Sync source to dest, this means that all elements existing in
source that not exists in dest will be copied to dest.
No element will be deleted.
:param source: Source folder.
:param dest: Destination folder.
:return: None
"""
paths = self.list_source_objects(source_folder=source)
objects = self.list_bucket_objects(dest)
# Getting the keys and ordering to perform binary search
# each time we want to check if any paths is already there.
object_keys = [obj['Key'] for obj in objects]
object_keys.sort()
object_keys_length = len(object_keys)
for path in paths:
# Binary search.
index = bisect_left(object_keys, path)
if index == object_keys_length:
# If path not found in object_keys, it has to be sync-ed.
self._s3.upload_file(str(Path(source).joinpath(path)), Bucket=dest, Key=path)
def list_bucket_objects(self, bucket: str) -> [dict]:
"""
List all objects for the given bucket.
:param bucket: Bucket name.
:return: A [dict] containing the elements in the bucket.
Example of a single object.
{
'Key': 'example/example.txt',
'LastModified': datetime.datetime(2019, 7, 4, 13, 50, 34, 893000, tzinfo=tzutc()),
'ETag': '"b11564415be7f58435013b414a59ae5c"',
'Size': 115280,
'StorageClass': 'STANDARD',
'Owner': {
'DisplayName': 'webfile',
'ID': '75aa57f09aa0c8caeab4f8c24e99d10f8e7faeebf76c078efc7c6caea54ba06a'
}
}
"""
try:
contents = self._s3.list_objects(Bucket=bucket)['Contents']
except KeyError:
# No Contents Key, empty bucket.
return []
else:
return contents
@staticmethod
def list_source_objects(source_folder: str) -> [str]:
"""
:param source_folder: Root folder for resources you want to list.
:return: A [str] containing relative names of the files.
Example:
/tmp
- example
- file_1.txt
- some_folder
- file_2.txt
>>> sync.list_source_objects("/tmp/example")
['file_1.txt', 'some_folder/file_2.txt']
"""
path = Path(source_folder)
paths = []
for file_path in path.rglob("*"):
if file_path.is_dir():
continue
str_file_path = str(file_path)
str_file_path = str_file_path.replace(f'{str(path)}/', "")

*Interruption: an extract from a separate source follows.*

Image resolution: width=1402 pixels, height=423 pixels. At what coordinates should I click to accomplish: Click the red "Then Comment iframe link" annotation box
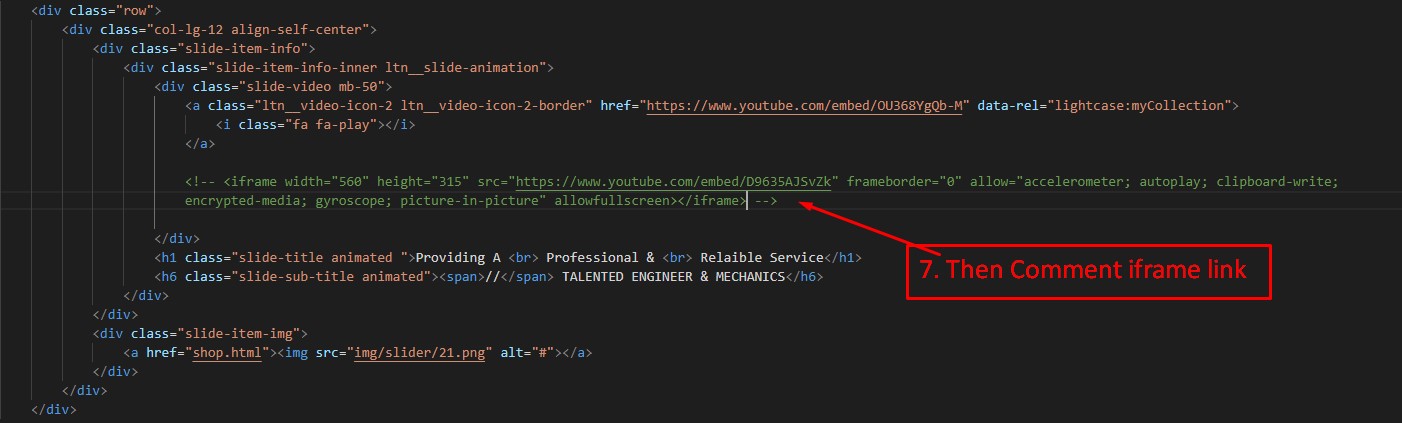1087,271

paths.append(str_file_path)
return paths
if __name__ == '__main__':
sync = S3Sync()
sync.sync("/temp/some_folder", "some_bucket_name")
@Z.Wei commented:
Dig into this a little to deal with the weird bisect function. We may just use if path not in object_keys:?
I think is a interesting question that worth an answer update and not get lost in the comments.
Answer:
No, if path not in object_keys
would performs a linear search O(n). bisect_* performs a binary search (list has to be ordered) which is O(log(n)).
Most of the time you will be dealing with enough objects to make sorting and binary searching generally faster than just use the in keyword.
Take in to account that you must check every path in the source against every path in the destination making the use of in
O(m * n), where m is the number of objects in the source and n in the destination . Using bisect the whole thing is O( n * log(n) )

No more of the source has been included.